When Lucy went to attend to some household duties, Conrad sauntered out to the veranda, where he found Miss Dent with her sewing. He happened to refer to his boyhood; and she asked some questions that led him to speak of his youthful struggles. She was interested, and wanted to know the cause of his father’s financial ruin. He hesitated before replying, the matter touched so nearly the secret core of his life and thought. Few, even among his intimates, knew anything about the vengeful purpose that had motived half his life, and he disliked ordinarily to say anything about the cause of his early misfortunes. But the habit of close and friendly speech into which he and Louise had fallen, coupled perhaps with a softening of feeling toward her sex that had been going on within him, moved him to openness. “It won’t matter,” he thought. “She’s such a level-headed woman; and I’ve told Aleck already.”

“I don’t often speak about it,” he said, “but I don’t mind telling you, for you are such a good friend of the Bancrofts, and Aleck knows the story. Of course, you’ll understand that I don’t care to have it discussed generally. My father’s disasters all came from his getting caught in a specious financial scheme engineered by one Sumner L. Delafield of Boston.”

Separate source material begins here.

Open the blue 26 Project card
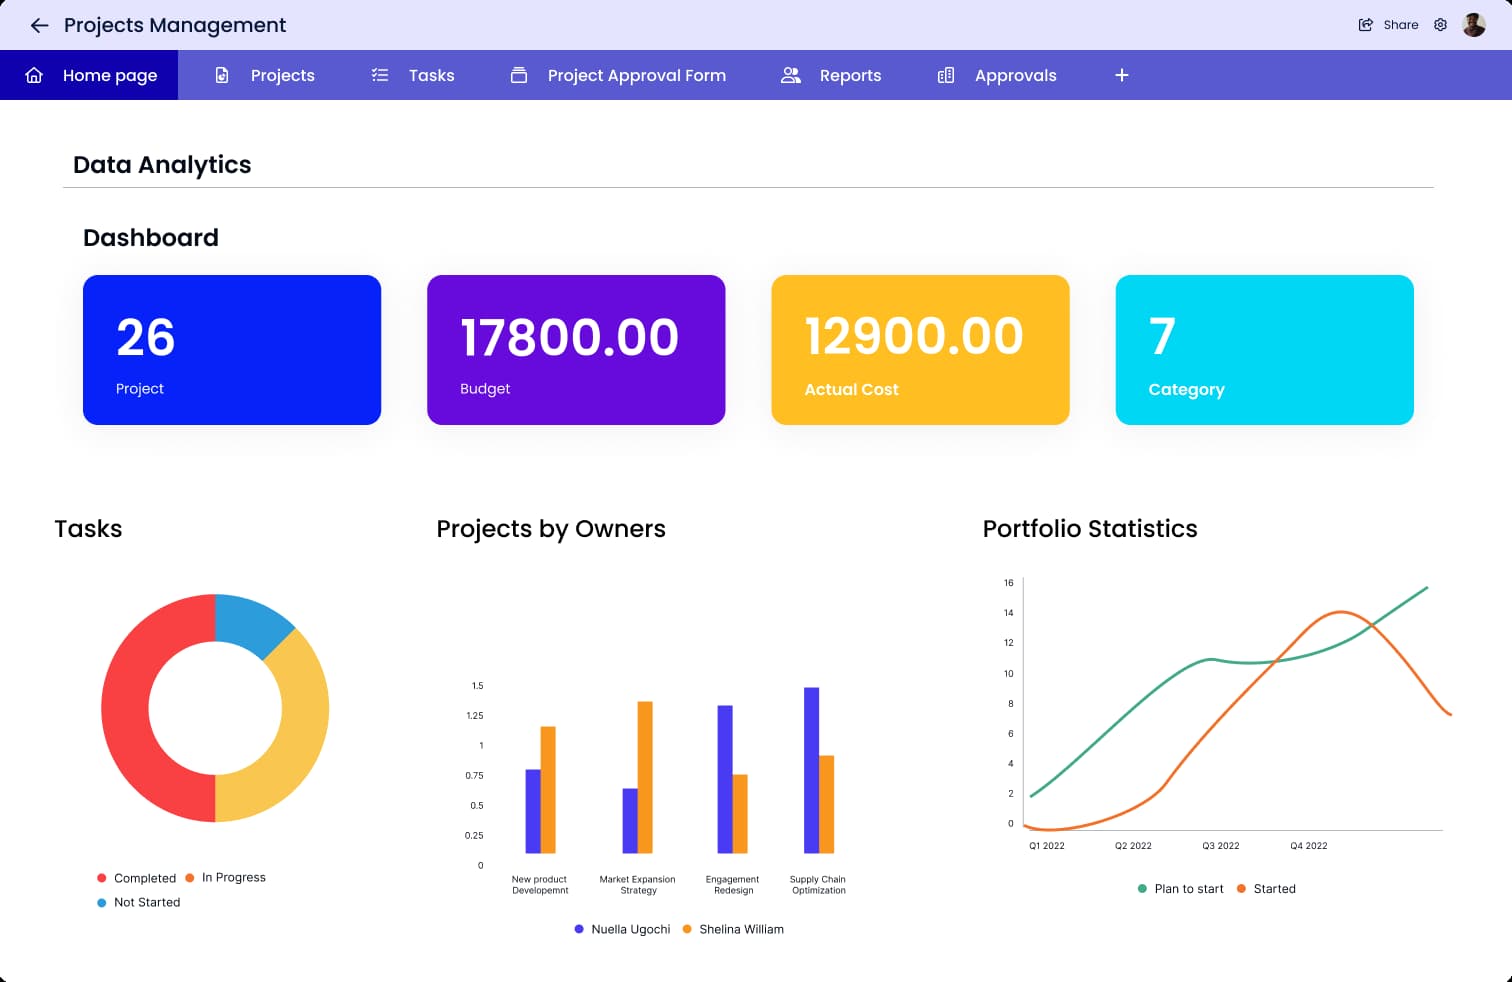The image size is (1512, 982). coord(232,350)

An indrawn breath, sharp and sudden, made him look quickly at his companion. “Have you hurt yourself?” he asked solicitously.

“Oh, I jabbed my needle under my thumb nail. Such an awkward thing to do! It gave me a little shock, that’s all. Go on, please. What sort of a scheme was it?”

He told her briefly the story of his father’s ruin and death, and outlined the transactions that led to Delafield’s failure. As he spoke his heart waxed hot against the man who had caused the tragedy, as it always did when he thought long upon the subject, and he went on impulsively to tell her of his long-cherished purpose of revenge. She listened with drooped eyelids, and when she spoke, at his first pause, there was a slight quaver in her voice.

“You don’t mean that you really intend to kill the man?”

“I do, that very thing. What’s more, it’s my notion that killing is too gentle for his deserts. For, of course, my case is only one out of many. And any man who would deliberately bring ruin and death into so many households—don’t you think yourself he’s worse than any murderer?”

She forced herself to raise her eyes and, once she had met his gaze, her own was cool and steady. But if Curtis had not been so absorbed in their discussion he might have seen that her face was paler than usual and her manner nervous, as she replied earnestly:

“But you forget, Mr. Conrad, that the man had no intention of doing these things, and that probably he involved himself in as much financial disaster as he did others. I’ve heard of the case before; I knew some people once who—were concerned in it—who lost money by it—and I’ve always understood that the failure was due more to Delafield’s sanguine temperament and over-confidence in his plans than to any deliberate wrongdoing. Don’t you think, Mr. Conrad, that killing is a rather severe punishment for mistakes of judgment?”

He answered with the rapid speech and quick gestures he was wont to use when under the stress of strong feeling. “I can’t take that lenient view of the case, Miss Dent. My conviction is that he got some money out of the affair, though not as much as he is generally supposed to have taken, and ran away with it. I’ve studied the case pretty thoroughly, and I’ve trailed him along from one place to another for years. I’m hot on his tracks now; and he knows it. I’ve followed him into New Mexico, and I know he’s somebody in this Territory, prosperous and respectable. He can’t escape me much longer.”